Ama ben inanıyorum Fatih Sultan Mehmet Han zehirlenmeyip te ömrü
vefa etse idi ve Doğu Roma'dan sonra Batı Roma'yı da fethedebilse
idi devletimizin başkenti kesinlikle ROMA olacaktı. Ve ola ki
Viyana'yı fethedebilse idik başkentimiz VİYANA olmuştu.
İşte
emperyalist batı bizim batıya dönük bu hedeflerimizi bildiği
için belki dünyanın hiç bir yerinde ve anayasasında olmadığı
biçimde devletimizin başkentinin ANKARA olduğuna ilişkin maddeyi
anayasanın değiştirilemez, değiştirilmesi teklif dahi edilemez
maddelerinden biri haline getirmiştir. Bu bir başka ifade ile şu
demektir: “otur oturduğun yerde”
Bilenler
bilir, Anadoluda meralarda değil de ekili arazi içinde hayvanların
bir bağlanma usulü vardır. Tarlanın bir başından hayvanı
beslemek için başlarsınız işleme. Elinizde ağaç veya demirden
bir kazık vardır, o demir kazığa biz zikke derdik. İpin uzunluğu
ölçüsünde ayarlama yapılır ve kazık veya zikke uygun bir yere
çakılır. Hayvan sadece ipinin erişebildiği mesafede otlayabilir,
daha uzağa gidemez.
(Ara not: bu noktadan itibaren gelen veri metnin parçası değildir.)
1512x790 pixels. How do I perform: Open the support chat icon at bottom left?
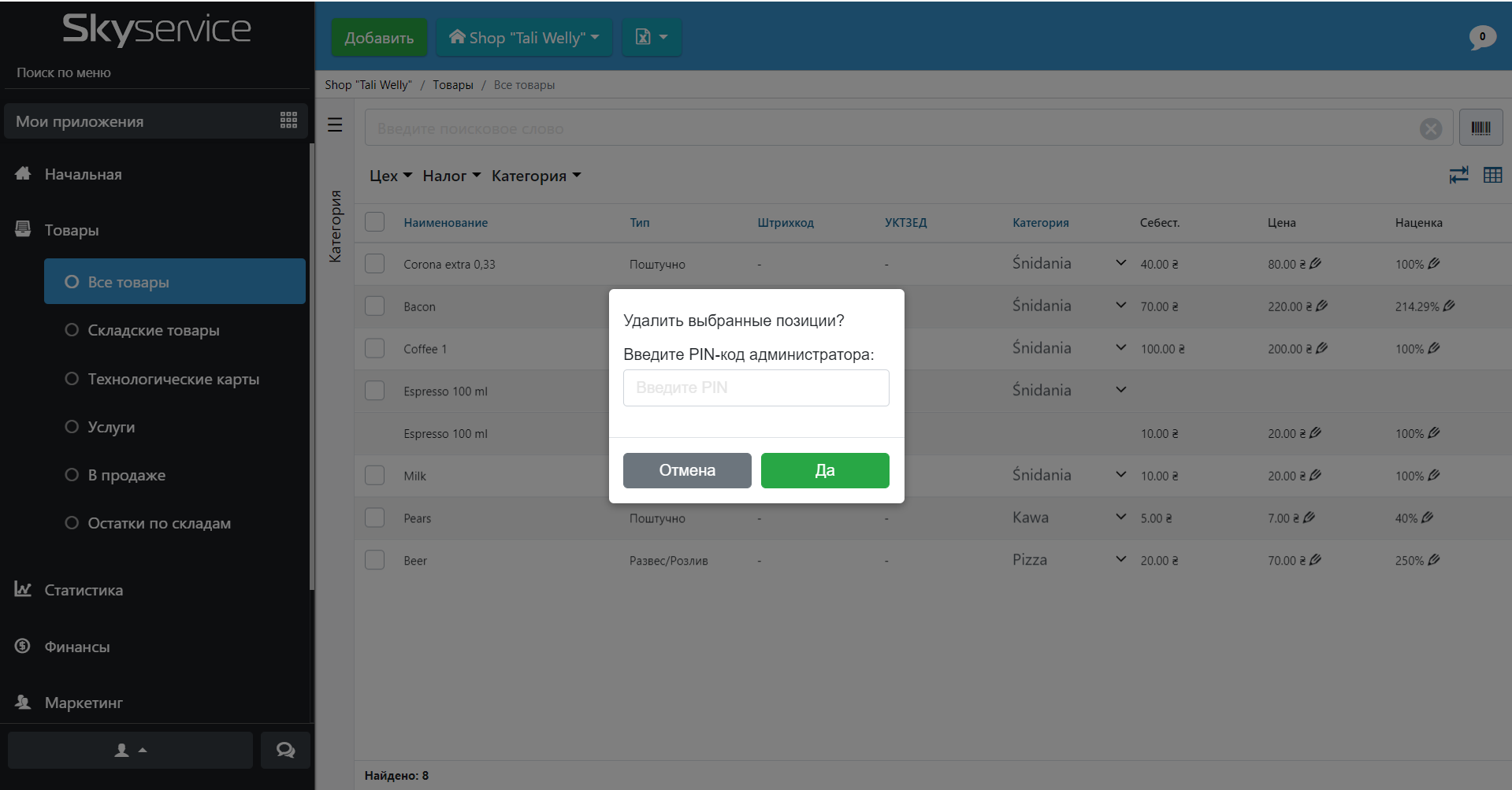point(285,750)
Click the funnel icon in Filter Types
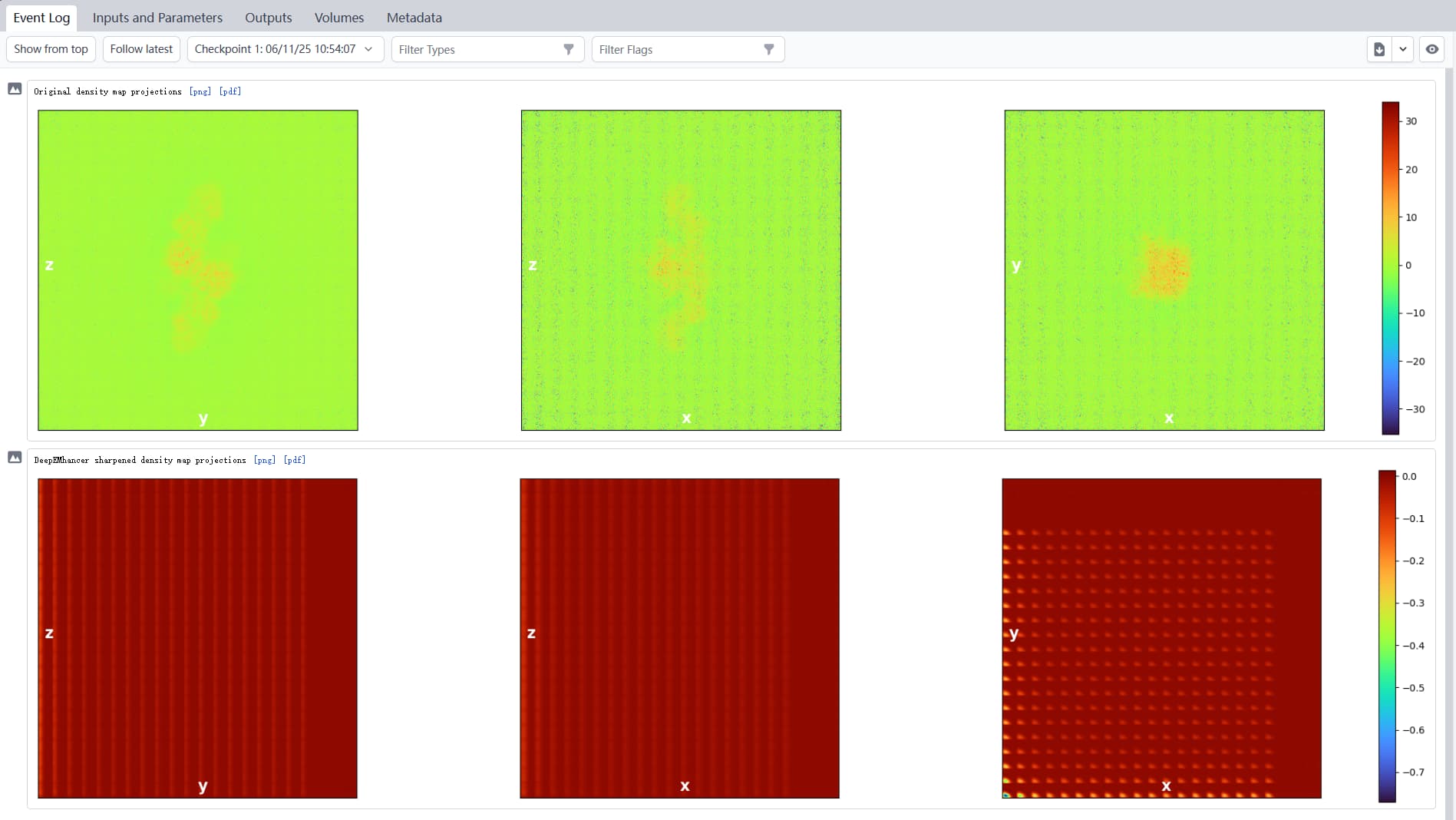Viewport: 1456px width, 820px height. coord(569,49)
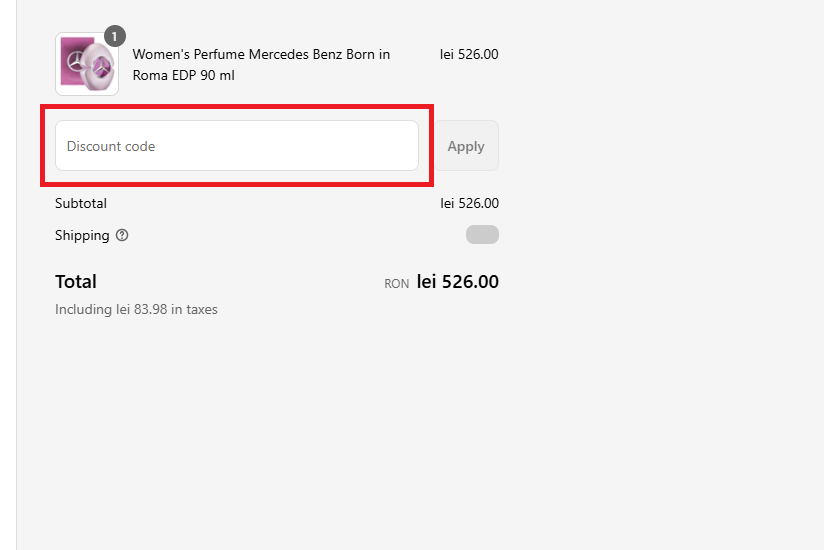Click the bold total amount lei 526.00
The height and width of the screenshot is (550, 824).
click(458, 282)
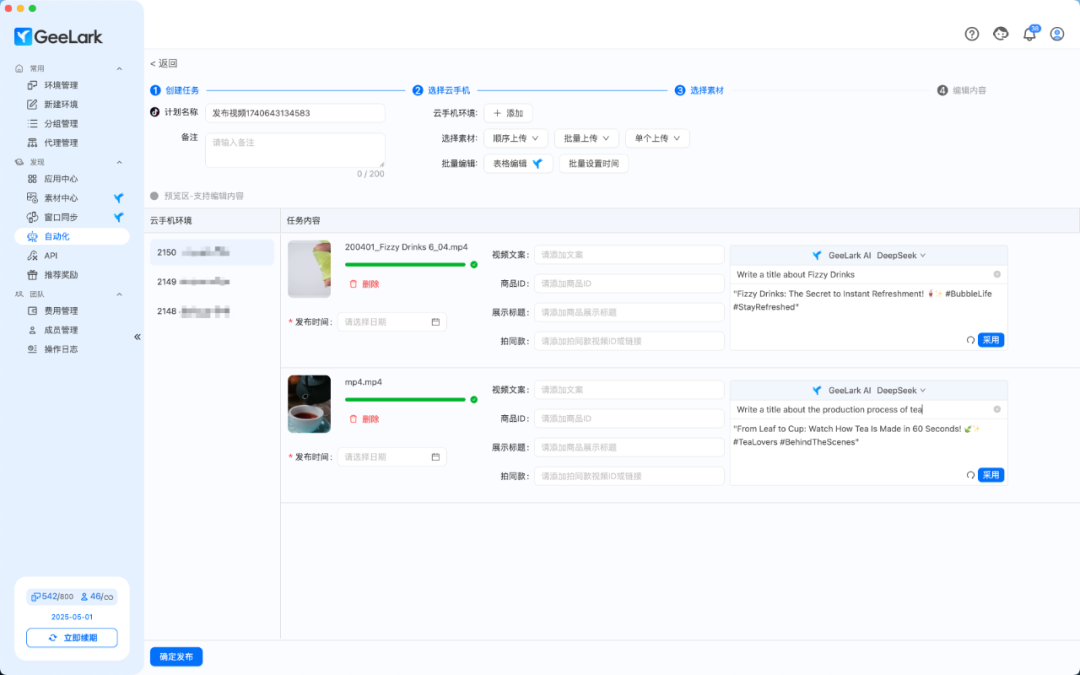The height and width of the screenshot is (675, 1080).
Task: Open the notifications bell icon
Action: click(1029, 34)
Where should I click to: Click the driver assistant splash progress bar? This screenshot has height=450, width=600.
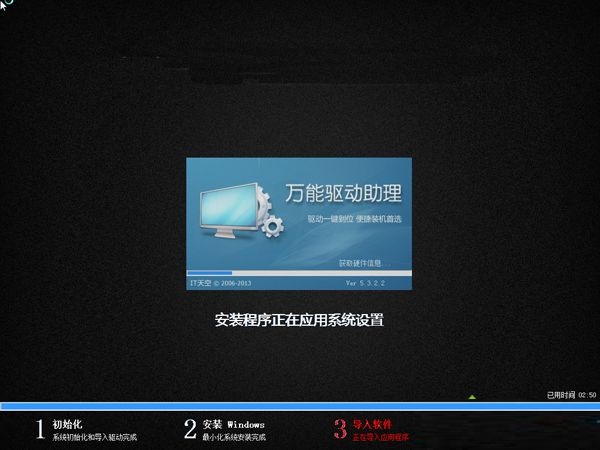point(299,272)
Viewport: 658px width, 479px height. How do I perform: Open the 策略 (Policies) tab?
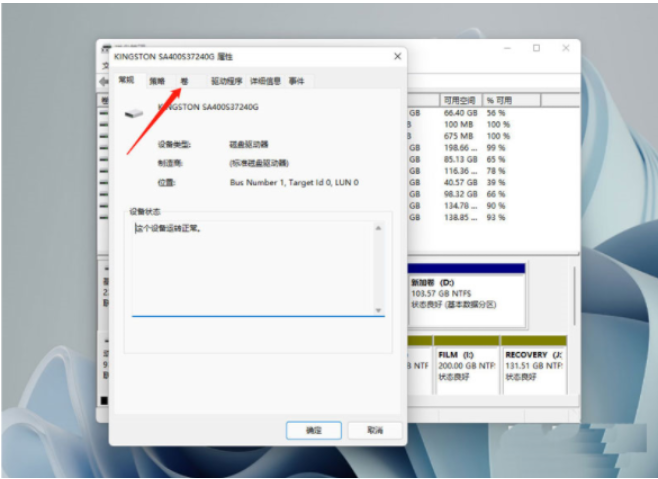point(157,81)
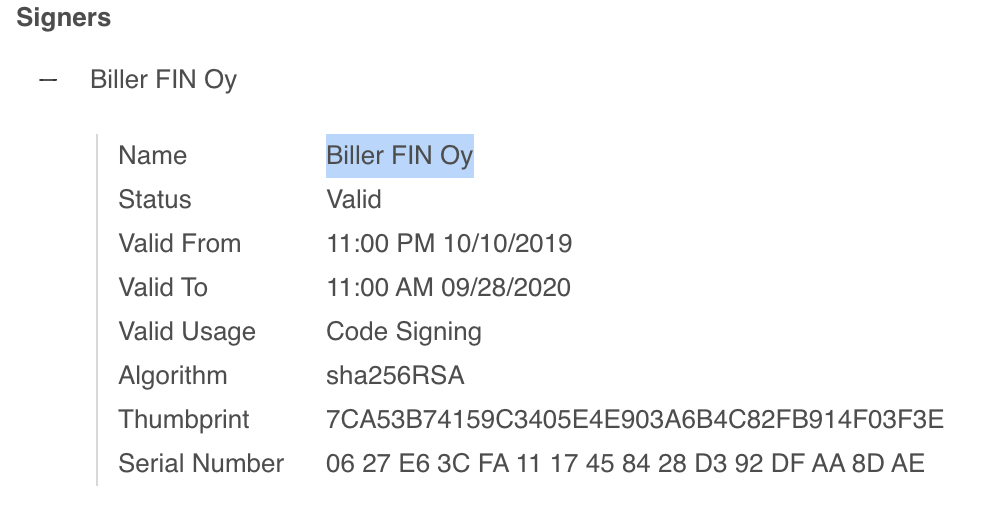
Task: Click the Valid Usage label
Action: [x=187, y=332]
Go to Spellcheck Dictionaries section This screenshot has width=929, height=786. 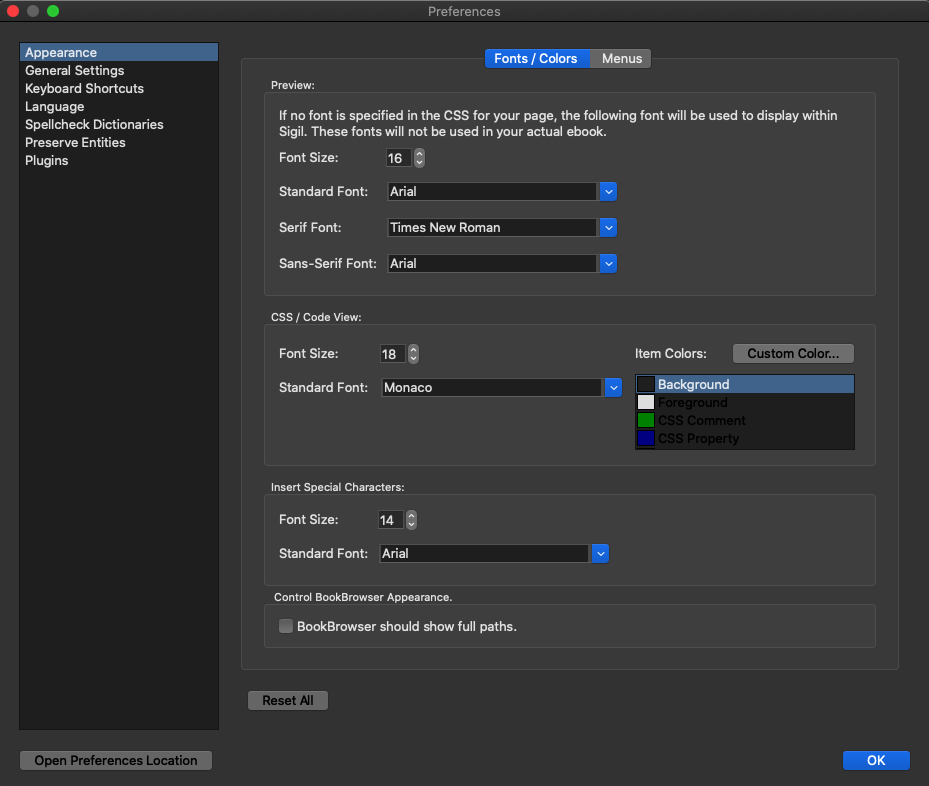coord(94,125)
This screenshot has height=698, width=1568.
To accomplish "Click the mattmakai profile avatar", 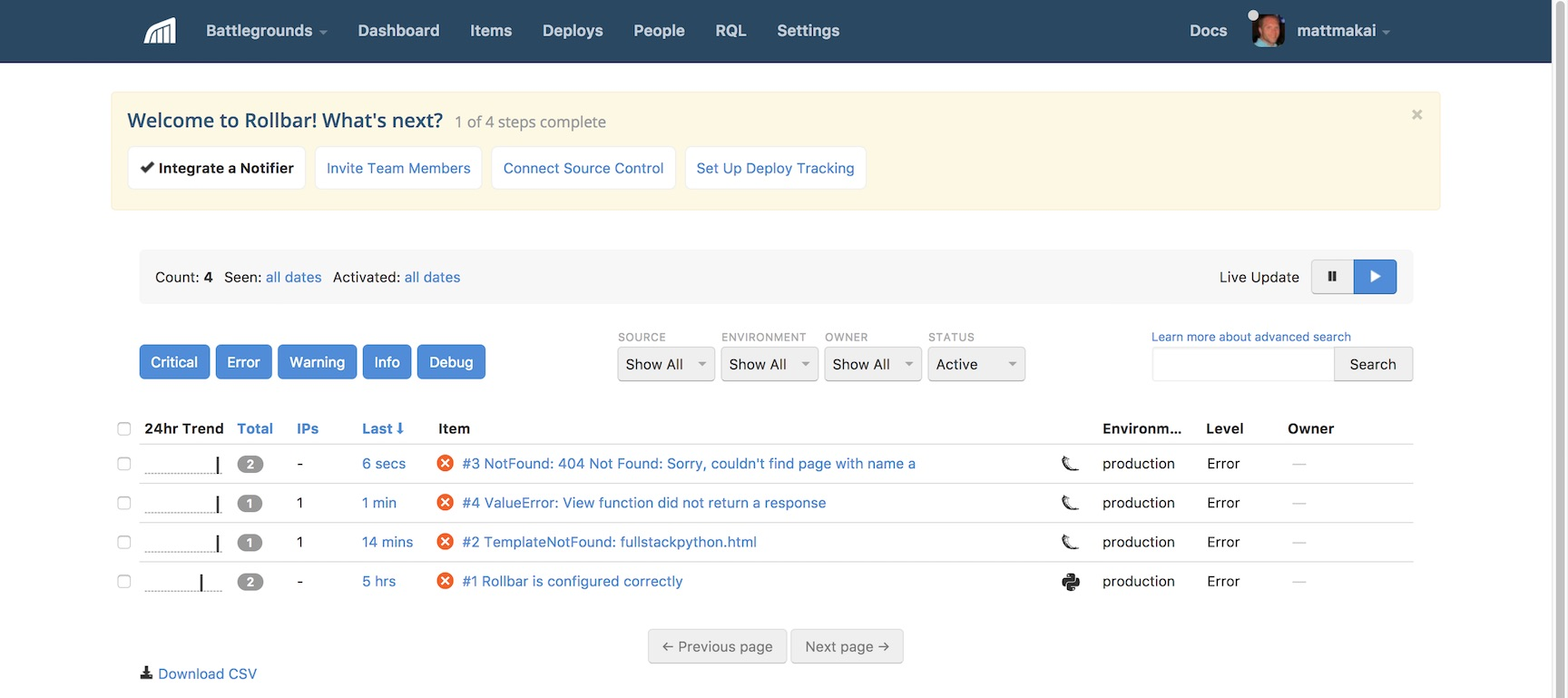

Günlük ya da yarım günlük kazığın yeri
değiştirilir, tarla bir baştan bir başa yaylıma açılmış
olur. İşte emperyalist batı Muhteşem Osmanlı'nın ruhunu
Anadolunun böğrüne yani Ankara'ya bir kazık çakarak bağlamış,
kırmızı çizgilerle sınırlarını çizmiş, o sınırlara tel
örgülerden öte mayınlar dahi döşemiş, bu küçük coğrafyaya
hapsetmiş, saltanat ve hilafet gücünü elinden almış ve adına
da TÜRKİYE CUMHURİYETİ demiştir.
Başkentin Ankara'dan batı
istikametinde olmak kaydı ile bir başka merkeze taşınması işte
bu bakımdan çok önemlidir. Başkent Kayseri'ye taşınamaz. Ama
batıya doğru her yere taşınabilir de bir söz vardır “yiğit
düştüğü yerden kalkar”. İşte bu söze paralel olarak olması
gereken kısaca şudur: anayasamızın degistirilemez maddelerinden
olan başkent ankara ile ilgili madde değiştirilmez olmaktan
çıkarılmalıdır. Başkentimiz Ankara'dan İstanbul'a
taşınmalıdır. bunun en kolay yolu şudur ki Kanal İstanbul ile
İstanbul Boğazı arasına yeterli arazi şimdiden tahsis
olunmalıdır. Yoksa İstanbul'da yeterli alan bulmak büyük
meseledir. Kanal İstanbul projesi tam hayata geçmeden uygun arazi
şimdiden tahsis olunur ve bu alana kısa zamanda devletin idare
merkezi rahatlıkla önümüzdeki zaman içinde inşa olunabilir.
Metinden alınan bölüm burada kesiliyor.